Entries for locating words and elements:

--

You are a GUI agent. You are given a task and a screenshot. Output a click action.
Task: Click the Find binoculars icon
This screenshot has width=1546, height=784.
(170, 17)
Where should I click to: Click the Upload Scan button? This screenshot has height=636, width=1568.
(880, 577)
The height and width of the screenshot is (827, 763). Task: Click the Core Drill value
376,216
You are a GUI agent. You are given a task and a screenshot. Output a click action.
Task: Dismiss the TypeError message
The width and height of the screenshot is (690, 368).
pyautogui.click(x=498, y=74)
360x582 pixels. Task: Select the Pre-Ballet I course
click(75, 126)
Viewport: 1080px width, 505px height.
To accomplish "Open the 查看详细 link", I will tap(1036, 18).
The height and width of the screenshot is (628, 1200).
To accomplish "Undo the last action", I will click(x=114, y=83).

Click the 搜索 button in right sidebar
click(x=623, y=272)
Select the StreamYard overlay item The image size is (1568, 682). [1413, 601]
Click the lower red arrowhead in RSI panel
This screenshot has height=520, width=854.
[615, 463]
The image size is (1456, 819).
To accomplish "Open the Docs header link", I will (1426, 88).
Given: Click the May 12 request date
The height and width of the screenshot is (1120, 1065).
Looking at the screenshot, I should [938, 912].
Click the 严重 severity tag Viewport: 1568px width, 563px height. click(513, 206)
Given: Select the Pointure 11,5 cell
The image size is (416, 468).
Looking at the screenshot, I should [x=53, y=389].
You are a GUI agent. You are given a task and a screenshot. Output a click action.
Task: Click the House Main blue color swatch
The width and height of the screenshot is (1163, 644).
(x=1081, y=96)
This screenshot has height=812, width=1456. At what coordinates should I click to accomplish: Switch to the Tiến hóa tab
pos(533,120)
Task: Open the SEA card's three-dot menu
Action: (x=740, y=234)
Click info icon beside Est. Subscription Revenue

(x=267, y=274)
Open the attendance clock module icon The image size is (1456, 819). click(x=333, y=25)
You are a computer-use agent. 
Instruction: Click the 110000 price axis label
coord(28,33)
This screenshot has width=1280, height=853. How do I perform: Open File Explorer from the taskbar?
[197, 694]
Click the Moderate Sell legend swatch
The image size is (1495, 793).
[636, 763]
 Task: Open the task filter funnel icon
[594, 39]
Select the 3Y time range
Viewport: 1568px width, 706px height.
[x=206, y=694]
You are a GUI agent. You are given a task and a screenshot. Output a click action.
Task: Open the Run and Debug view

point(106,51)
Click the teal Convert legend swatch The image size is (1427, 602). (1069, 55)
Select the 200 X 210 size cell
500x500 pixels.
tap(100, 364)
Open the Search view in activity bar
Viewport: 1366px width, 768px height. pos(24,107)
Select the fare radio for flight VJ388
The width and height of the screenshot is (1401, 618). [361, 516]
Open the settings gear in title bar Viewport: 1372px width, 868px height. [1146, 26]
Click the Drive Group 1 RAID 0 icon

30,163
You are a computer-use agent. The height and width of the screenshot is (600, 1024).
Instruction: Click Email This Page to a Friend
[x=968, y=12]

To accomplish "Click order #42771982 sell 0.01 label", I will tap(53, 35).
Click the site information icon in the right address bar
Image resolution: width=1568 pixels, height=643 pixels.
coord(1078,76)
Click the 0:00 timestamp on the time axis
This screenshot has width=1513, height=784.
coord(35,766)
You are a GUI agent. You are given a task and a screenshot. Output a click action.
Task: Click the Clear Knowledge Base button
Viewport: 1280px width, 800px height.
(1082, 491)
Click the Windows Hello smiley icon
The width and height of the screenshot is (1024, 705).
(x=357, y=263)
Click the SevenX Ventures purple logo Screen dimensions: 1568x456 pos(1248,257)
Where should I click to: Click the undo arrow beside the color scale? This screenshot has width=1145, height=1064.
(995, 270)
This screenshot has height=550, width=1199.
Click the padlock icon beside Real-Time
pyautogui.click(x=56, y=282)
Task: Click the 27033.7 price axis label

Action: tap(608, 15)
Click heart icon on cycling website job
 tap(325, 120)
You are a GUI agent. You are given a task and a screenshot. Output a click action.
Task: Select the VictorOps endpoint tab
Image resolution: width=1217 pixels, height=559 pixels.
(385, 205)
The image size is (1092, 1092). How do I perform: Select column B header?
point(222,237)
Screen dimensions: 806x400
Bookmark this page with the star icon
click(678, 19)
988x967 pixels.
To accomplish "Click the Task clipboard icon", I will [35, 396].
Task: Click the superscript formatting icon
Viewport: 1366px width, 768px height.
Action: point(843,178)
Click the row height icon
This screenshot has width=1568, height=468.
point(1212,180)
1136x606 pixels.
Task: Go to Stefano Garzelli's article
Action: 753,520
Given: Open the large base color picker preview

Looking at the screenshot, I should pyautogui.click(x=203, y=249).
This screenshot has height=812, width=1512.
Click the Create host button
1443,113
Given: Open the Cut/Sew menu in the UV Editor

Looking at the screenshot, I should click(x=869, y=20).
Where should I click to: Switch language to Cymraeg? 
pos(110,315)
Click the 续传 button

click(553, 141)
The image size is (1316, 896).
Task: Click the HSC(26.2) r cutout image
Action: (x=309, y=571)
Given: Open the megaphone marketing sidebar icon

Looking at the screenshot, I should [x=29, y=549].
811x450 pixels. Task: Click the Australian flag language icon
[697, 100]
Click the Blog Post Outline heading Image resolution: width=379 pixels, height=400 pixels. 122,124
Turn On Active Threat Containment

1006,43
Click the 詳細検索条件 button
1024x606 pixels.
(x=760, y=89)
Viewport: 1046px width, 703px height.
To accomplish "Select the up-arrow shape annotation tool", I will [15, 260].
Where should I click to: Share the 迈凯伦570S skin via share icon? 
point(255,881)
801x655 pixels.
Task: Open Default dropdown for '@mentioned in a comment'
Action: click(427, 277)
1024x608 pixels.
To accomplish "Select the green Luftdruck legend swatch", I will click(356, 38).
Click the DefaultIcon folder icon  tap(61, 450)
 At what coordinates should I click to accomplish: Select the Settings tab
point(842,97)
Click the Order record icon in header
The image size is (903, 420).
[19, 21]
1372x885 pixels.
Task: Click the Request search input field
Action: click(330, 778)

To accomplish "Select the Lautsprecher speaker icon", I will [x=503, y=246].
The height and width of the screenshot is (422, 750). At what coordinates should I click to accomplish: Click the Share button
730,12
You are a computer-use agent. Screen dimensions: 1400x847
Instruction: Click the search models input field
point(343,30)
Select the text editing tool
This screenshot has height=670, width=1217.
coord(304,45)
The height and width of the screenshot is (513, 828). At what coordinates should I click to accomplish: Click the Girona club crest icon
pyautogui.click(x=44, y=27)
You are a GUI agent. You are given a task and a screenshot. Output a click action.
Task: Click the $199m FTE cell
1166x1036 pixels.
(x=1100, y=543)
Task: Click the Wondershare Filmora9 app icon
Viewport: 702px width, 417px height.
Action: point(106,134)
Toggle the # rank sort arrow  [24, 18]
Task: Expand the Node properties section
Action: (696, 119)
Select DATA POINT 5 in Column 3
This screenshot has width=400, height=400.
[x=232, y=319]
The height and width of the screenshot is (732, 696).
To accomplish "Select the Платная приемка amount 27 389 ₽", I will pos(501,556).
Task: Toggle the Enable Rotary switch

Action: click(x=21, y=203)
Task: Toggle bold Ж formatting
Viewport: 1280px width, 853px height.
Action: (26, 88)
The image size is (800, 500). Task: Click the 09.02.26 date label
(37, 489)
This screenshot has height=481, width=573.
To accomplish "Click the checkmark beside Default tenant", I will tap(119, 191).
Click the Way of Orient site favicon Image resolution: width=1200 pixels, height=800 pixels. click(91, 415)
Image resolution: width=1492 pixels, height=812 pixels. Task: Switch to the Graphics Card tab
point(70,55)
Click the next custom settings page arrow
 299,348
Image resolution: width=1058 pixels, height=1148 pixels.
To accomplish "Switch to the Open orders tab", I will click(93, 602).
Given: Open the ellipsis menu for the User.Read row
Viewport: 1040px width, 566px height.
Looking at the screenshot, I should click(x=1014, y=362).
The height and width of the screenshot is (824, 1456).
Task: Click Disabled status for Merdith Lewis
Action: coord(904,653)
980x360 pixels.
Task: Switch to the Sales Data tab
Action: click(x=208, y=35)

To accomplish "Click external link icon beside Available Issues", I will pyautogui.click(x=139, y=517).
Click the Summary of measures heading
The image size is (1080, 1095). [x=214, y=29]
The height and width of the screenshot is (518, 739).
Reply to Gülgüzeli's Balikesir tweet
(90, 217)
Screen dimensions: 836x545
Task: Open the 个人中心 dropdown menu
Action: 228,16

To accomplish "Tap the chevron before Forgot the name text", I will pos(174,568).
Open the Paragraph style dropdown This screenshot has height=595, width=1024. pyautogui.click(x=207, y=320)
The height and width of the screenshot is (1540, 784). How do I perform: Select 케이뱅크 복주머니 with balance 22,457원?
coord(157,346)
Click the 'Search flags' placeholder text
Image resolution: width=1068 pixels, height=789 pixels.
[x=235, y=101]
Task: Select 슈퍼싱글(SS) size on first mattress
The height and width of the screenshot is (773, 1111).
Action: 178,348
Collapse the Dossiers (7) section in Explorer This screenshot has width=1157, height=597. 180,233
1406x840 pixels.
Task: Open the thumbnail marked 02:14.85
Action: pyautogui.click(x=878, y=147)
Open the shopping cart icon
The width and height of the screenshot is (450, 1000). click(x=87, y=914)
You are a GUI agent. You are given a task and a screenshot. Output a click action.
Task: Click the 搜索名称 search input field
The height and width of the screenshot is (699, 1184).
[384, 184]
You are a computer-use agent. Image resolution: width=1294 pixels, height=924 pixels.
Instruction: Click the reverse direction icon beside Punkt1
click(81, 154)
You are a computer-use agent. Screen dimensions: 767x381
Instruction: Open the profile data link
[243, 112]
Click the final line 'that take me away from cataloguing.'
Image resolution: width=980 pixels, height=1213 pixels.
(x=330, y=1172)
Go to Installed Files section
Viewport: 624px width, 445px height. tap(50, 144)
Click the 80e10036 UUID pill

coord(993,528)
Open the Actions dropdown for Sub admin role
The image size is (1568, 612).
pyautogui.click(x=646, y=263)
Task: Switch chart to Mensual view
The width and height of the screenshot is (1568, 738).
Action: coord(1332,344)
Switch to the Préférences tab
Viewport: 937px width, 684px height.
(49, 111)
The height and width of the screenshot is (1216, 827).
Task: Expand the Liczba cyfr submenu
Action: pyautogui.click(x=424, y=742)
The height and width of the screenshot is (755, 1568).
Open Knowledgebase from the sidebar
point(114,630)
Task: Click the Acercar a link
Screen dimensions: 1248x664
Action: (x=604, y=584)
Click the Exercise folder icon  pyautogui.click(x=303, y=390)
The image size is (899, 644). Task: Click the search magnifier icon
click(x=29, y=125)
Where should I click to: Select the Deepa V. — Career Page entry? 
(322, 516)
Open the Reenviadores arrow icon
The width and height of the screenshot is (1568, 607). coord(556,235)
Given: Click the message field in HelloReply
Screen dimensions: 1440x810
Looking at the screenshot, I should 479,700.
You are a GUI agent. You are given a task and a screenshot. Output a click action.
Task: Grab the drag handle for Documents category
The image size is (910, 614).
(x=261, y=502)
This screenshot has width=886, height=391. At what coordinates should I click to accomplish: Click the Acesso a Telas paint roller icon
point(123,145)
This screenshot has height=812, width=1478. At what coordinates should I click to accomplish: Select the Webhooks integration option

--

* _JOB_: Pick out every line of the records that contains the word "perform", and copy each one.

* _SOLUTION_:
This screenshot has width=1280, height=853. How do I perform: Open File Explorer from the taskbar?
The image size is (1092, 1092). How do I perform: Select column B header?
The height and width of the screenshot is (1540, 784). How do I perform: Select 케이뱅크 복주머니 with balance 22,457원?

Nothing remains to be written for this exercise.